His parents were a bit miffed since they’d heard that Jeremy’s paintings were usually prominently displayed.
“The assignment was Hallowe’en and Jeremy simply refused to produce something acceptable,” Miss Bradley said with a slightly forced smile.
“Perhaps that’s just as well,” his mother said, a trifle sourly. “He used to draw the most frightening nightmares and say he ‘saw’ them.”
“He’s got a definite talent. Are either you or Mr. North artistically inclined?”
“Not like he is,” Mr. North replied, thinking that if he himself were artistically inclined he would use Miss Bradley as a model. “Probably he’s used up all his Hallowe’en inspiration.”
“Probably,” Miss Bradley said with a laugh.
Actually Jeremy hadn’t. Although he dutifully set out trick-or-treating, he came home early.
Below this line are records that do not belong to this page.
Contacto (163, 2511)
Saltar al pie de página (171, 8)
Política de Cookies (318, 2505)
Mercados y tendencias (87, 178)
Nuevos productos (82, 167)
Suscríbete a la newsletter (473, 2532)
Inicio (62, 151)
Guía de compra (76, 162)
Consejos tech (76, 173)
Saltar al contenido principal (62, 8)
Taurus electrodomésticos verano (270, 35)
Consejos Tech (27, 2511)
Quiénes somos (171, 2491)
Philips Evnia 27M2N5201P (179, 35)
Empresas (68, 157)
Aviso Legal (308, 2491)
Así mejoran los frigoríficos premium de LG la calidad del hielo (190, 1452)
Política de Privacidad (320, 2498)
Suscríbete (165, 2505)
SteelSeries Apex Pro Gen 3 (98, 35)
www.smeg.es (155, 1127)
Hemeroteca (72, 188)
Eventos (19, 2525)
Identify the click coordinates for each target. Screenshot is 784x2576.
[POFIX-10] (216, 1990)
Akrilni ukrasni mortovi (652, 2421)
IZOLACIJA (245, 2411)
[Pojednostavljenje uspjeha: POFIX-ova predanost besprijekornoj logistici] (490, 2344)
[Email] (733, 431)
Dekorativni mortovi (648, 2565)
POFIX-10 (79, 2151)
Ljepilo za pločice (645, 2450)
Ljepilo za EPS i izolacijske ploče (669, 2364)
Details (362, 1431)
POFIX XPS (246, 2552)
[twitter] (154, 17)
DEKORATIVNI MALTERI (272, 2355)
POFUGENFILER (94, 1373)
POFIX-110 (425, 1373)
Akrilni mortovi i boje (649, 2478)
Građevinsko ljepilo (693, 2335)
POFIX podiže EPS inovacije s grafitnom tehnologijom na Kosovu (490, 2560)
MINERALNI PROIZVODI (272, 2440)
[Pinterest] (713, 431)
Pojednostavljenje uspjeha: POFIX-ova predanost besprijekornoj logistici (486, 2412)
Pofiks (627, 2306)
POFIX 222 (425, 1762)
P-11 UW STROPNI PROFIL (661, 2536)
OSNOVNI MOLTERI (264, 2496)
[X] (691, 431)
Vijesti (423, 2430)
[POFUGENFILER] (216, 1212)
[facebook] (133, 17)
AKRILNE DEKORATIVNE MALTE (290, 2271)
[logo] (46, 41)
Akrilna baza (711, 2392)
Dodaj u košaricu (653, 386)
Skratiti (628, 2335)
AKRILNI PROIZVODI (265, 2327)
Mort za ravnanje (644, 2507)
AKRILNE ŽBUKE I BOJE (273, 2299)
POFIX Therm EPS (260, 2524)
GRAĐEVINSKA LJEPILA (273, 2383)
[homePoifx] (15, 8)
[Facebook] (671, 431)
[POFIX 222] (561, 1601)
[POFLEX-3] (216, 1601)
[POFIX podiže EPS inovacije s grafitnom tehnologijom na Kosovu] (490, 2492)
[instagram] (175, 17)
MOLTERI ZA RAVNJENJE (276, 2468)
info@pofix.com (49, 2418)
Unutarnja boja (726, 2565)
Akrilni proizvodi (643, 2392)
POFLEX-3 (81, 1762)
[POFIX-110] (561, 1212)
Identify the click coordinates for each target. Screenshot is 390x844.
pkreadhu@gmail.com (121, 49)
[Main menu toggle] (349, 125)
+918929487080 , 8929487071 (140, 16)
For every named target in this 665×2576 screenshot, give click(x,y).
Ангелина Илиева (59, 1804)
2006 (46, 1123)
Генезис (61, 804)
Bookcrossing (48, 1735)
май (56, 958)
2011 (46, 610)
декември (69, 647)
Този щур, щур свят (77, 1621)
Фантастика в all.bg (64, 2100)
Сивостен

His mother made him sort out his candy, apples, and money for UNICEF, and permitted him to stay up long past his regular bedtime to answer the door for other beggars. But, once safely in his room, he dove for his easel and drew frenetically, slathering black and blue poster paint across clean paper, dashing globs of luminescence for horrific accents. The proper ones took off or crawled obscenely around the room, squeaking and groaning until he released them into the night air for such gambols and aerial maneuvers as they were capable of. Jeremy was impressed. He hung over the windowsill, cheering them on by moonlight. (Around three o’clock there was a sudden shower. All the water solubles melted into the ground.)
For a while after that, Jeremy was not tempted to approach the easel at all, either in school or at home. At first, Miss Bradley was sincerely concerned lest she had inhibited her budding artist by arbitrary assignments. But he was only busy with a chemical garden, lumps of coal and bluing and ammonia and all that. Then she got the class involved in making candles out of plastic milk cartons for Thanksgiving, and Jeremy entered into the project with such enthusiasm that she was reassure
d.
She ought not to have been.
Three-dimensionality and a malleable substance fascinated Jeremy. He went in search of anything remotely pliable. He started with butter (his mother had a fit about a whole pound melted on his furry rug; he’d left the creature he’d created prancing around his room, but then the heat came up in the radiators). Then he tried mud (which set his mother screaming at him). She surrendered to the inevitable by supplying him with Play-Doh. However, now his creations thwarted him because as soon as the substance out of which the proper ones had been created hardened, they lost their mobility. He hadn’t minded the ephemeral quality of his drawings, but he’d begun to count on the fact that sculpture lasted a while.
Miss Bradley introduced him to plasticine. And Christmas.
Success with three-dimensional figures, the availability of plasticine, and the sudden influx of all sorts of Christmas mail order catalogs spurred Jeremy to unusual efforts. This time he did not resist the class assignment of a centerpiece to deck the Christmas festive tables. Actually, Jeremy scarcely heard what Miss Bradley was saying past her opening words.